§ **Exercise aim**:
Please copy out the entries below exactly, beginning with the line that contains "Retningslinjer for frakt (1124, 1050)" and ending with the line that contains "[button] (566, 110)", and include nothing outside that span.

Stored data
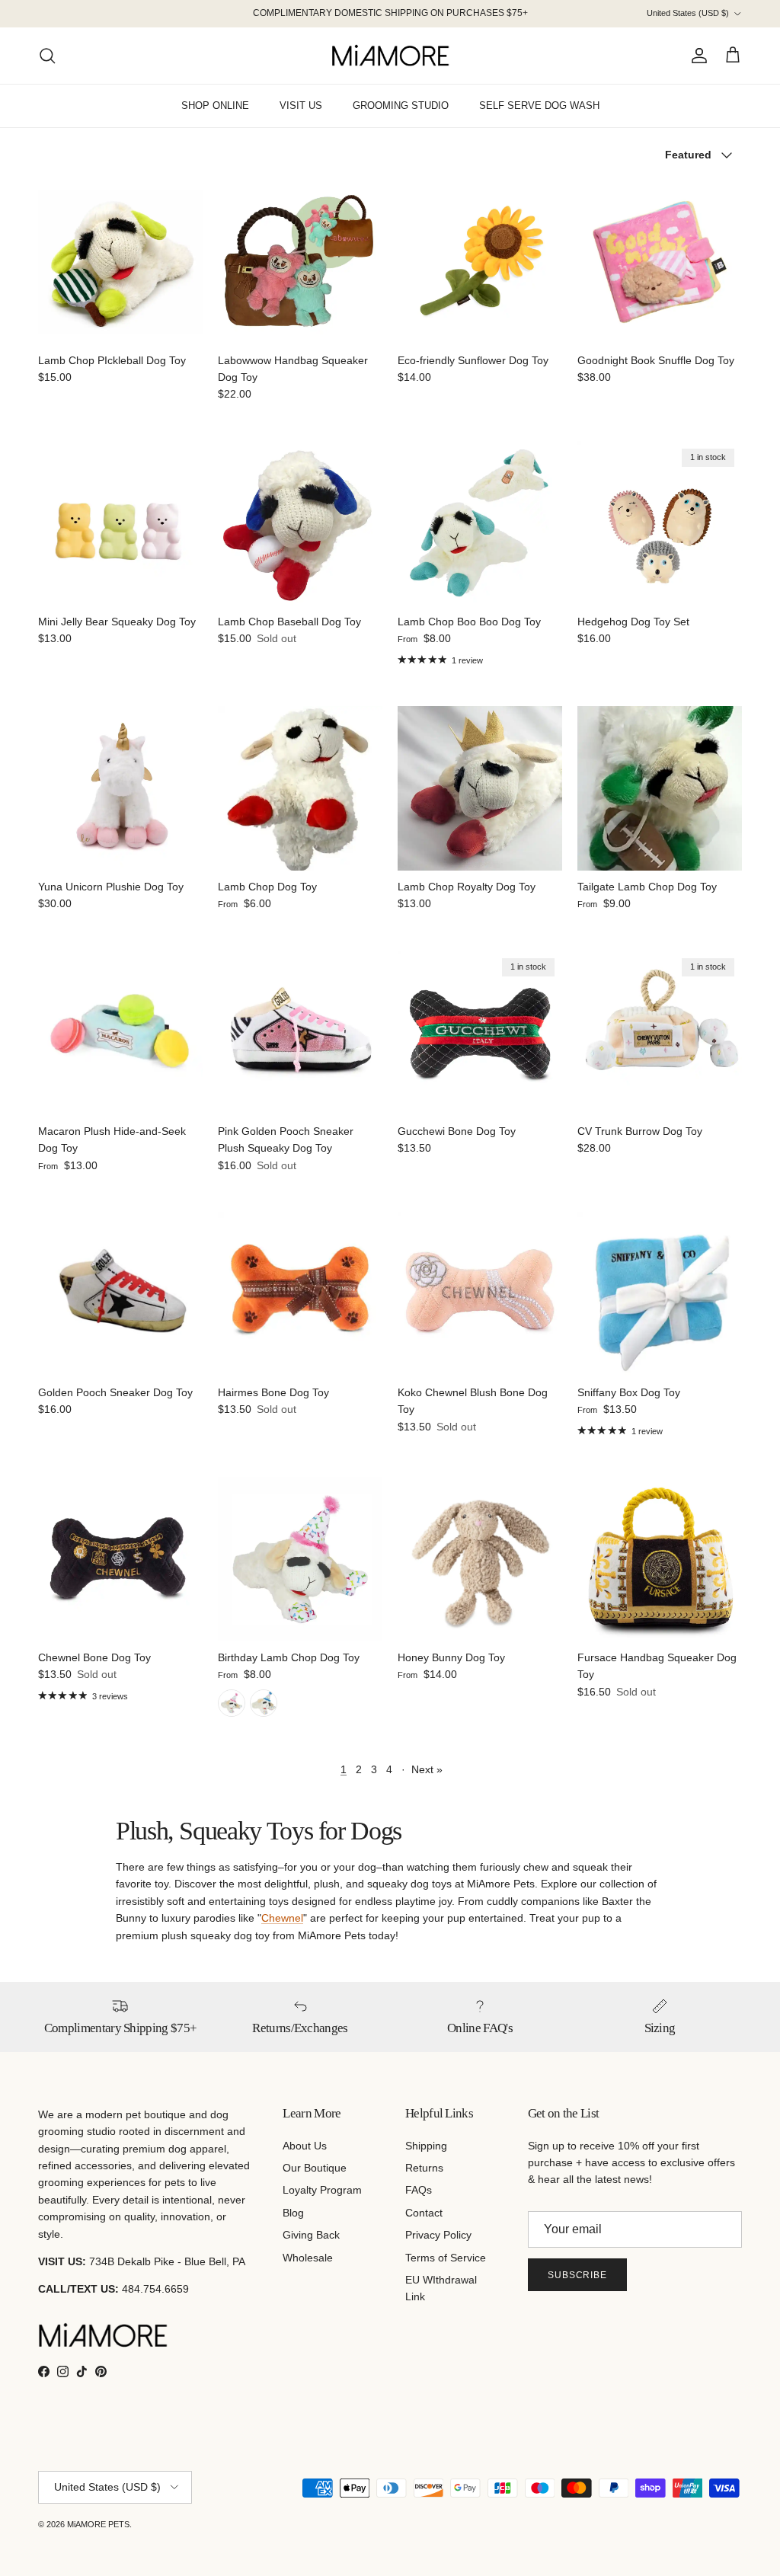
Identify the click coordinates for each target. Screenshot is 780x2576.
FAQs (418, 2190)
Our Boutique (315, 2168)
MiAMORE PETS (98, 2524)
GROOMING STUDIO (401, 105)
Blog (293, 2213)
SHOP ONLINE (215, 105)
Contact (424, 2213)
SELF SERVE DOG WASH (539, 105)
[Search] (47, 55)
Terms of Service (445, 2258)
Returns (424, 2168)
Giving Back (311, 2235)
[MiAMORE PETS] (390, 56)
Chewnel (282, 1918)
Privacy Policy (438, 2235)
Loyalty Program (322, 2190)
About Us (305, 2146)
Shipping (426, 2146)
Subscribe (578, 2275)
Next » (427, 1769)
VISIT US (301, 105)
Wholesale (308, 2258)
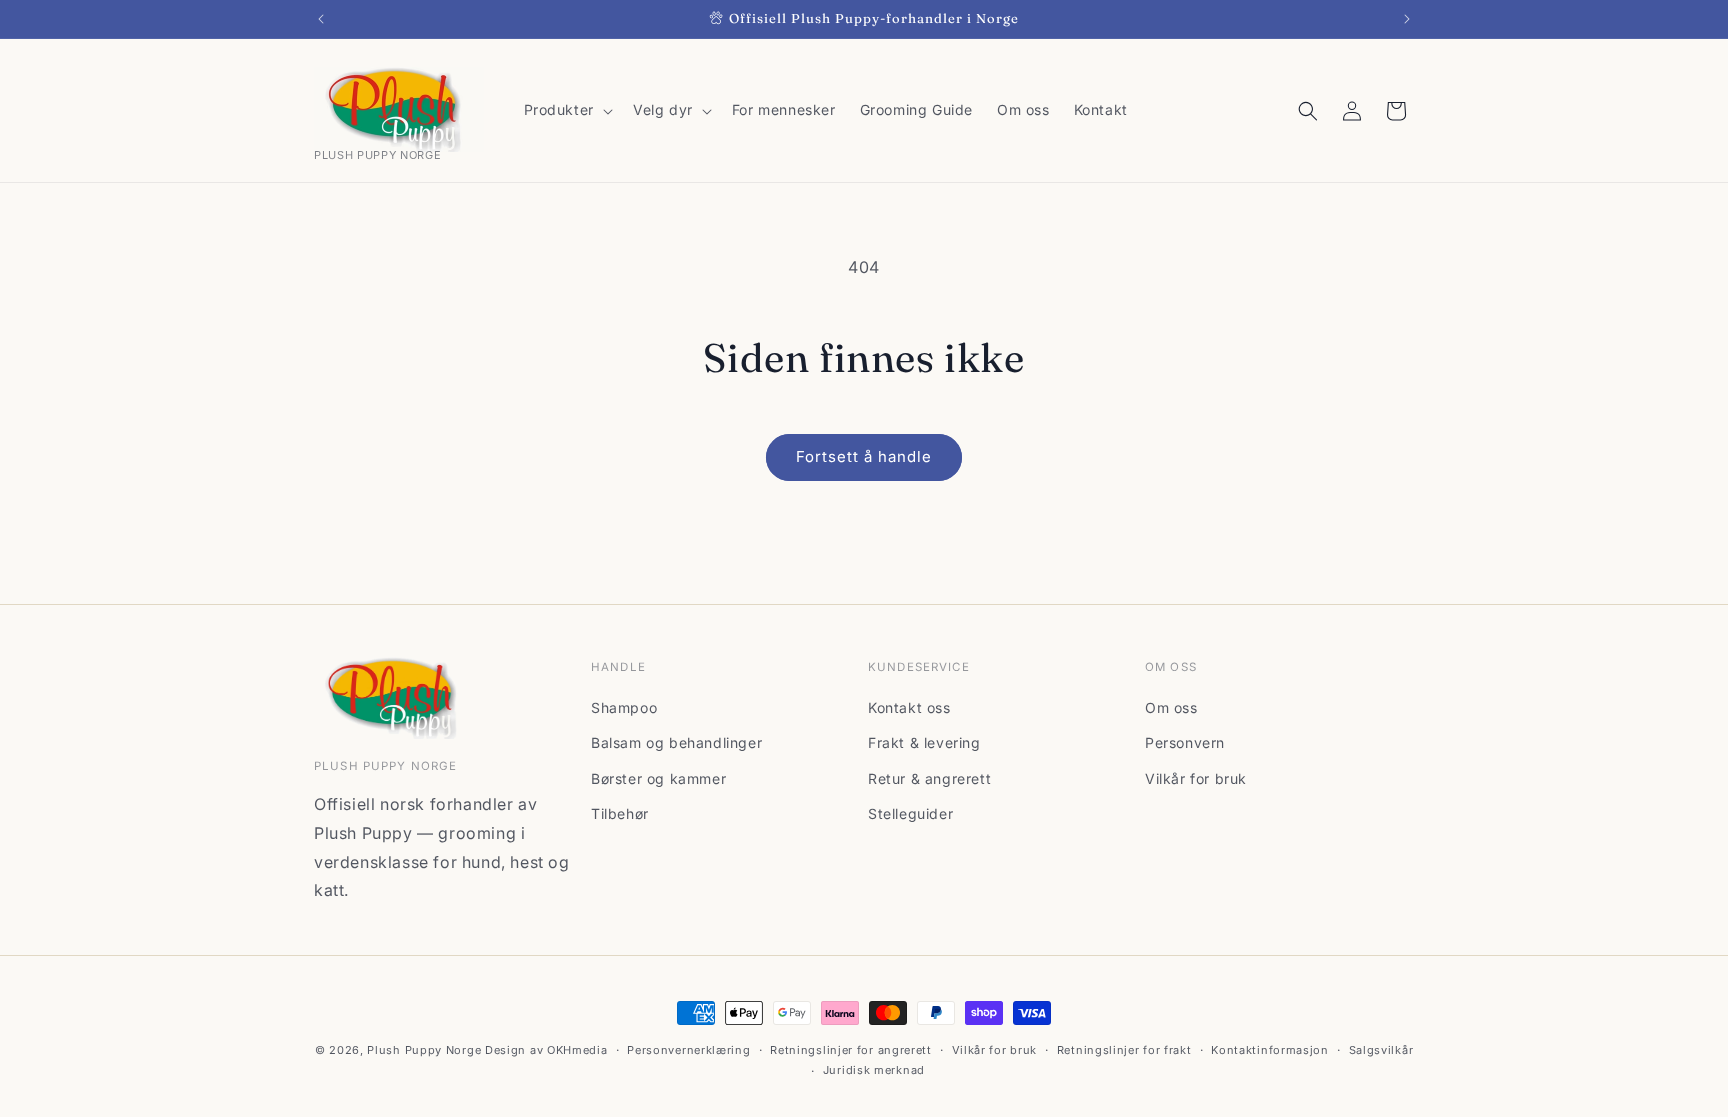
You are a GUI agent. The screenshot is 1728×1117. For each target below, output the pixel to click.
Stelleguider (910, 813)
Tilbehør (620, 813)
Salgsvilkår (1381, 1050)
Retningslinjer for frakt (1124, 1050)
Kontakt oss (909, 707)
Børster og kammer (658, 778)
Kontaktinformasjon (1270, 1050)
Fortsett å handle (864, 456)
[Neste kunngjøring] (1407, 19)
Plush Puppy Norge (424, 1050)
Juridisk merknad (874, 1070)
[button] (566, 110)
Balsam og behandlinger (676, 742)
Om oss (1171, 707)
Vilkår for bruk (1196, 778)
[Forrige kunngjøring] (321, 19)
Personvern (1185, 742)
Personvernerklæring (688, 1050)
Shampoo (624, 707)
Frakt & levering (924, 742)
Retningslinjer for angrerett (851, 1050)
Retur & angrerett (929, 778)
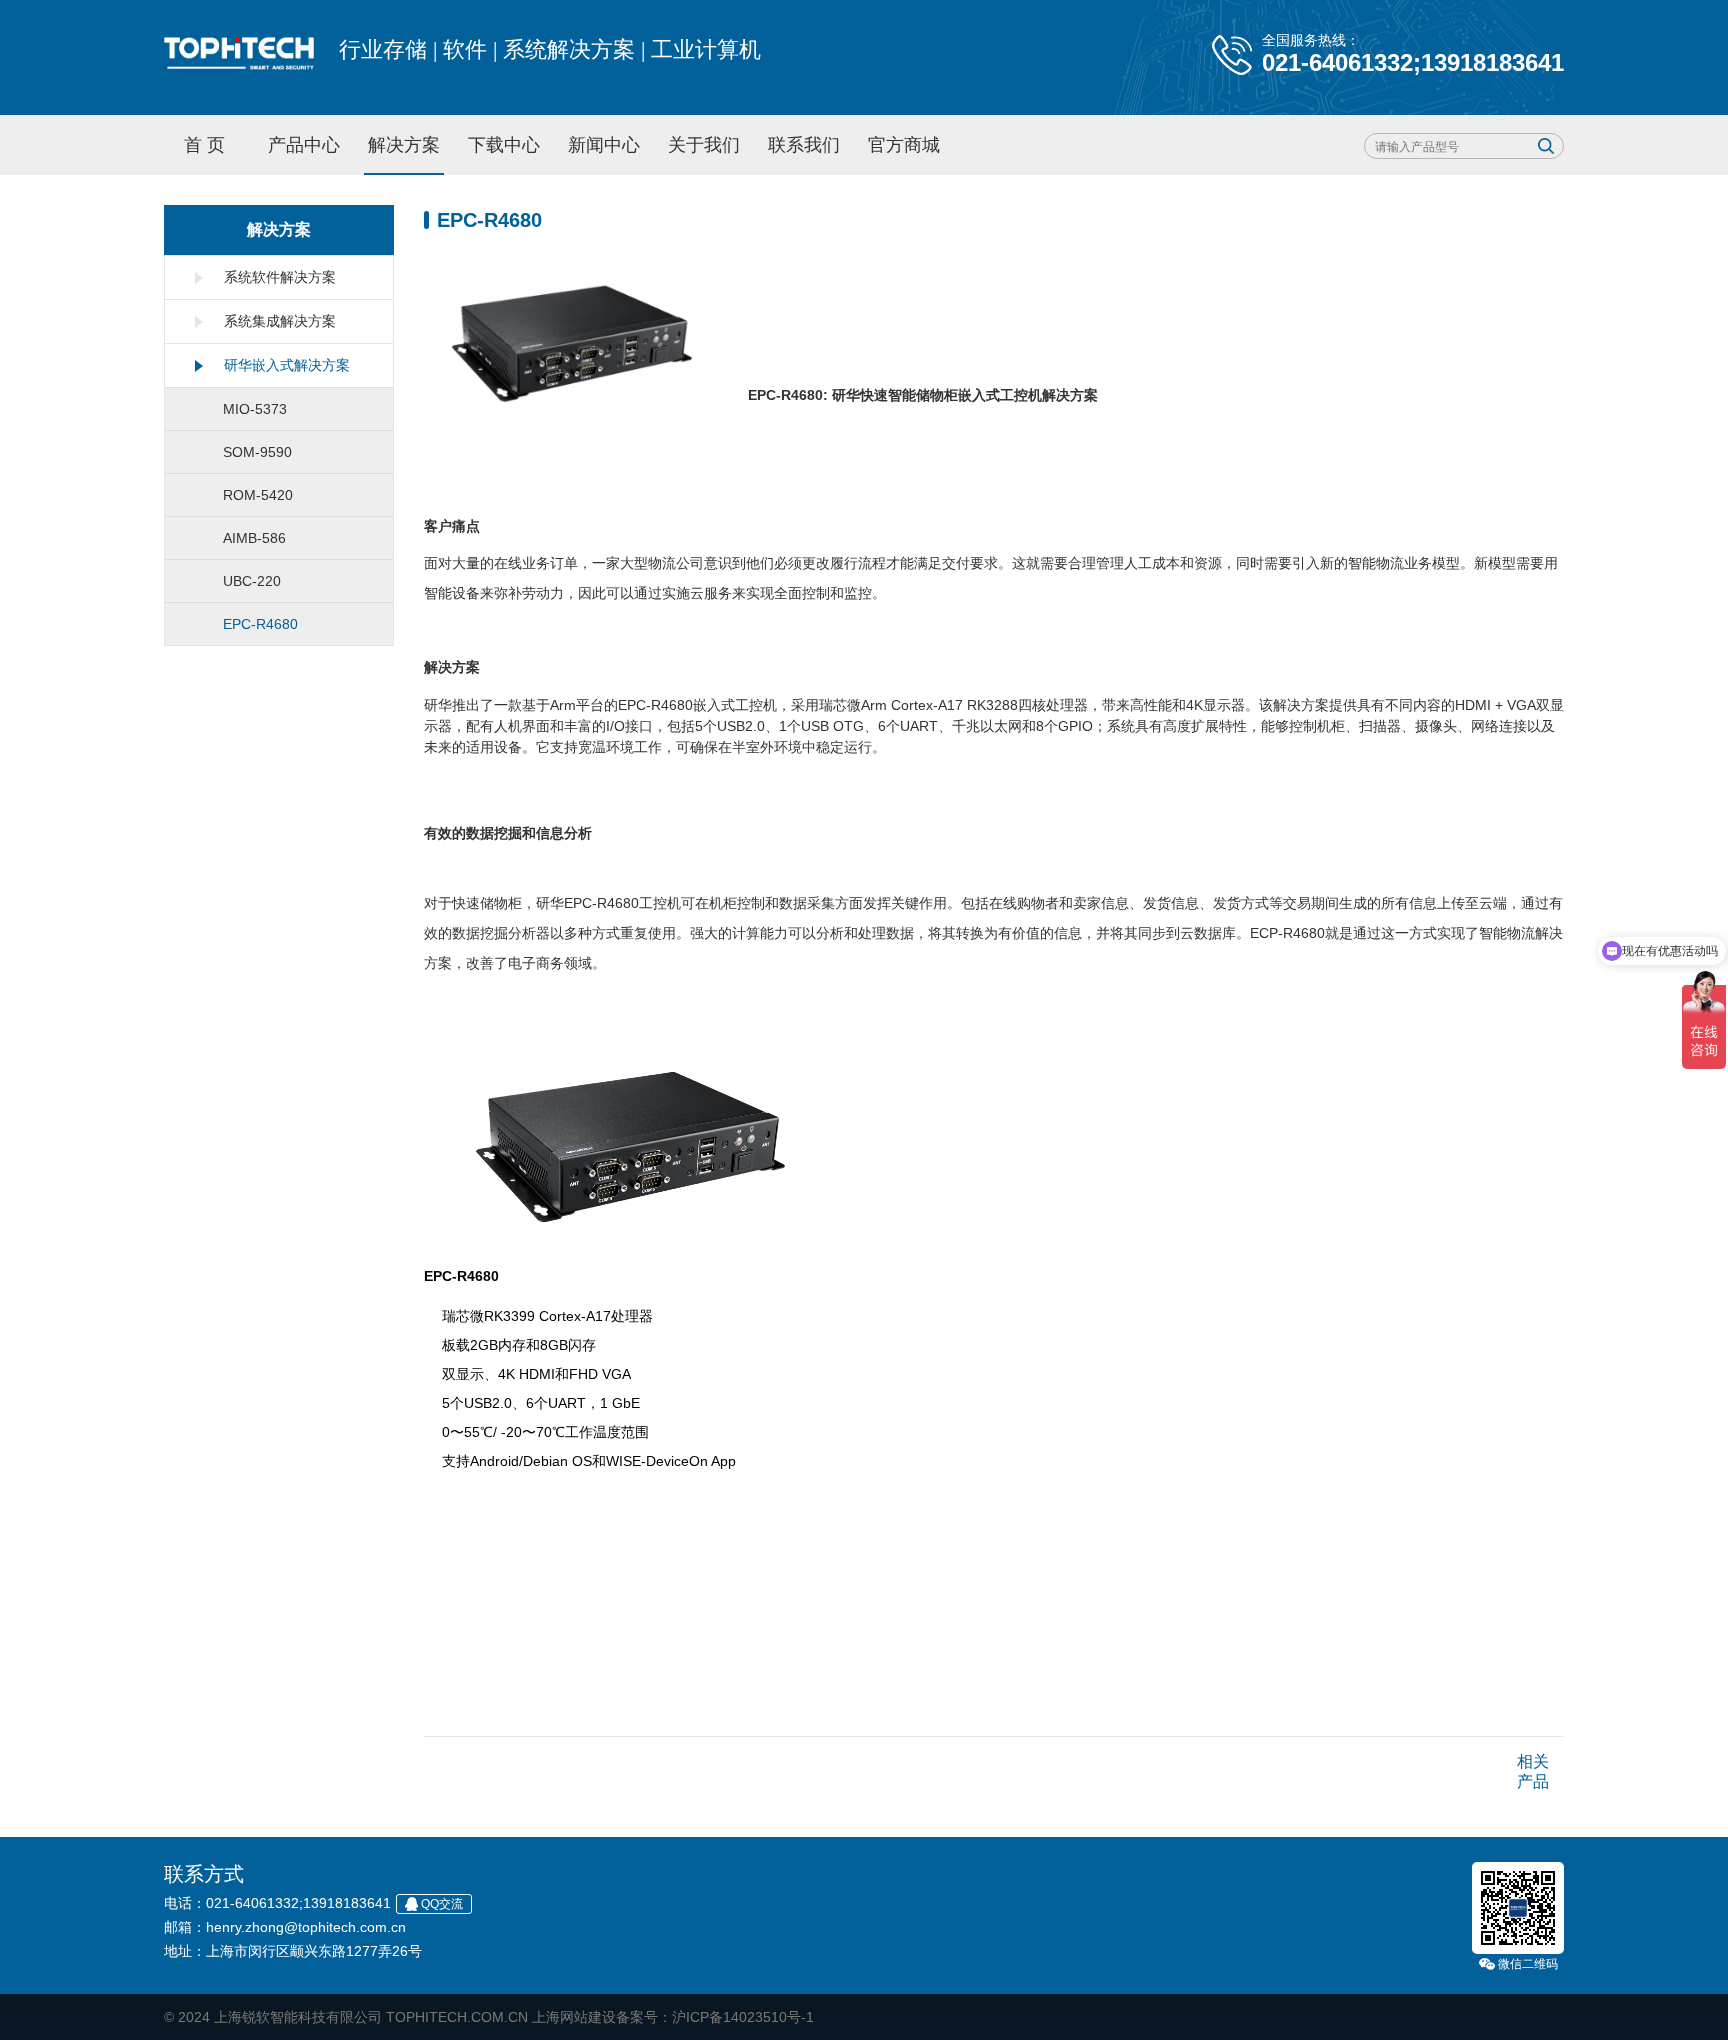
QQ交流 (442, 1904)
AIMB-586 (254, 538)
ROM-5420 (258, 495)
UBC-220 (252, 581)
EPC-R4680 (260, 624)
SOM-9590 (257, 452)
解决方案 (404, 145)
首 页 (204, 145)
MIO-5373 (255, 409)
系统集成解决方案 (280, 321)
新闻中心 (604, 145)
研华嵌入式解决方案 (287, 365)
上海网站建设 (574, 2017)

§ **Exercise response**:
Retningslinjer for frakt (1124, 1050)
Kontakt oss (909, 707)
Børster og kammer (658, 778)
Kontaktinformasjon (1270, 1050)
Fortsett å handle (864, 456)
[Neste kunngjøring] (1407, 19)
Plush Puppy Norge (424, 1050)
Juridisk merknad (874, 1070)
[button] (566, 110)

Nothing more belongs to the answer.